--- START OF Extract provided ---
ENH: sparse: enable 64-bit index arrays & nnz > 2**31 #442

pv · 2013-02-18T22:02:08Z

Currently Scipy's sparse matrices are limited to nnz < 2**31, and crashes and other unspecified behavior occurs if nnz becomes larger so that the int32 indices start to wrap around.

This PR enables sparse matrices to use either int32 or int64 as the data type of
the indices. The data type is chosen automatically based on the nnz of the data
and requirements of the different sparse matrix types.

The threshold selection is written so that it can be monkeypatched to be lower
for testing purposes. The 64-bit specific test suite however currently only consists
of running the existing tests with lower thresholds and randomly assigned index
array data types (these tests pass).

The direct linear algebra (superlu, probably also umfpack) do not work with int64 indices, but implementing that is out of scope for this PR. For matrices with nnz < 2**31, things should be backwards compatible.
--- END OF Extract provided ---
--- START OF Data section ---
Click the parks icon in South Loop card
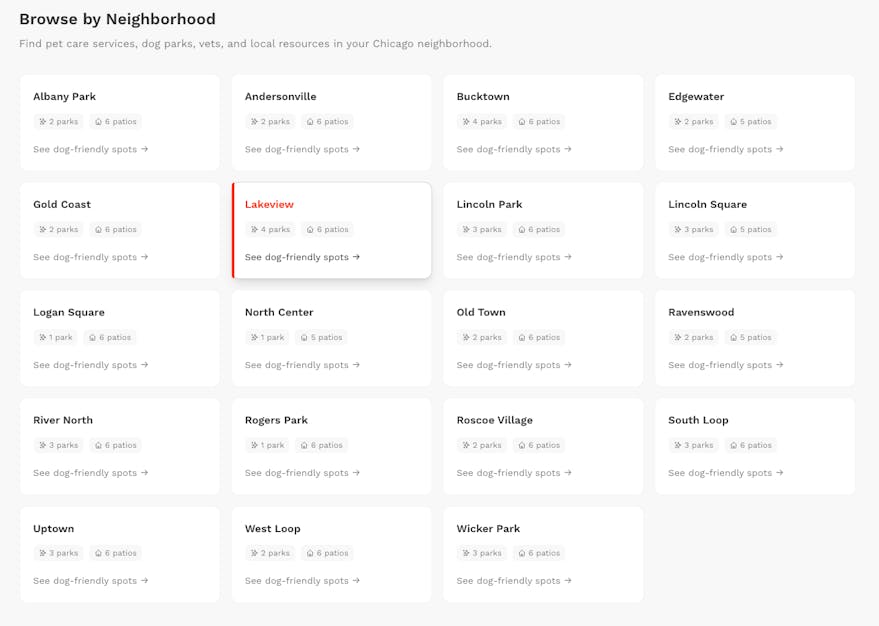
--- END OF Data section ---
> Directive
For each statement below, say yes or no to whether it agrees with the pull request on 64-bit sparse index arrays, and quote the deciding words from that pull request.
1. The data type used for the indices is selected automatically.
2. This change makes the direct linear algebra solvers work with int64 indices.
3. The 64-bit specific test suite consists of new tests written for large matrices.

> Exercise response
1. Yes: "The data type is chosen automatically based on the nnz of the data and requirements of the different sparse matrix types."
2. No: "The direct linear algebra (superlu, probably also umfpack) do not work with int64 indices, but implementing that is out of scope for this PR."
3. No: "The 64-bit specific test suite however currently only consists of running the existing tests with lower thresholds and randomly assigned index array data types"